IE 11 is not supported. For an optimal experience visit our site on another browser.

‘Old South’ frat targeted over Confederate event

A white fraternity that traces its roots to the Civil War and Confederate Gen. Robert E. Lee is again facing complaints over its antebellum-themed events.
Old South Fraternity
Members of the Kappa Alpha Order, dressed in Confederate military uniforms, escort their dates from the James Dormitory at Centenary College during the Old South event in Shreveport, La., in 2002 Charlie Gesell / AP
/ Source: The Associated Press

A white fraternity that traces its roots to the Civil War and Confederate Gen. Robert E. Lee is again facing complaints over its antebellum-themed events.

This time, University of Alabama alumnae are upset after Kappa Alpha Order members wearing Confederate uniforms and carrying battle flags paraded past a historically black sorority as the women celebrated the group's 35th anniversary.

The fraternity has been forced to halt its "Old South" festivities on some campuses because of claims of racial insensitivity, and Alabama members have apologized for pausing in front of Alpha Kappa Alpha's sorority house during this year's parade.

Alpha Kappa Alpha members said there was no confrontation or taunting, but they were shocked to see fraternity members in rebel uniforms and white women from another sorority in hoop skirts.

"I don't believe these young folks were in any way trying to be racist," said Joyce Stallworth, an Alpha Kappa Alpha alumna who saw the April 29 parade in Tuscaloosa and is an associate education dean at Alabama. "But they were being insensitive. I don't think they understood the broader implications of what they were doing."

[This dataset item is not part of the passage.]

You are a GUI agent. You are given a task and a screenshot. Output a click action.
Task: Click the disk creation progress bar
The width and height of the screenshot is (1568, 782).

No formal action against fraternity
While 71 alumnae sent a petition to Alabama President Robert Witt complaining about the use of Confederate flags and uniforms on campus, administrators haven't taken any formal action against the fraternity.

Some sorority members said the only solution is to stop the Old South event.

"The only acceptable apology would come with a promise to discontinue this event and recognizing that such an activity is hurtful and divisive," said Willie Mae Worthey, an Alabama native who graduated in 1995 and now lives in Nevada.

Kappa Alpha was founded in 1865 at Washington & Lee University, and the group calls Lee its "spiritual founder." With 131 chapters from coast to coast, KA's "Old South" events were a fixture on many Southern campuses for years.

But those celebrations have met resistance at some schools.

The Auburn University chapter ended its annual parades in 1992 after black students confronted white students with Confederate flags. The chapter also stopped a tradition of covering the front of its house with a huge rebel banner.

Kappa Alphas at Centenary College in Shreveport, La., moved their Old South events off campus in 2002 after drawing protests from the Black Student Alliance and others over the Confederate garb.

The University of Georgia chapter canceled its Old South parade in 2006 following complaints by residents of a mostly black neighborhood, and administrators worked with the group to come up with a compromise.

Confederate symbols no longer part of event
There, members mounted horses and sorority members donned hoop dresses last month for what is now called the Founder's Day parade, but the festivities no longer include Confederate symbols and haven't created the same controversy as in the past, said associate dean Claudia Shamp.

"The elimination of the Confederate uniforms has helped. They have taken away some of the visual stimuli that led to rage and anger on some people's part," said Shamp, who oversees Greek life at Georgia.

At Alabama, Kappa Alpha said it was sorry for interrupting the sorority's anniversary ceremony.

"The Old South celebration, including the parade, has been a Kappa Alpha tradition at Alabama for many years but we are sensitive to the concerns of students, faculty and the community," Larry Wiese, executive director of the Kappa Alpha Order, said in the statement.

Tradition is important at Alabama, which Union troops burned in 1865 near the end of the war. About a century later, then-Gov. George C. Wallace staged his "stand in the schoolhouse door" to protest forced racial integration of the campus.

The school now has more than 25,000 students, and university statistics show that in 2007, 11 percent were black.

University administrators said they appreciated the fraternity reaching out to the sorority.

"We will continue to address issues related to the concerns of both these organizations over the next several months, emphasizing, as always, the importance of a respectful and inclusive environment for all members of our campus community," said Mark Nelson, the vice president for student affairs.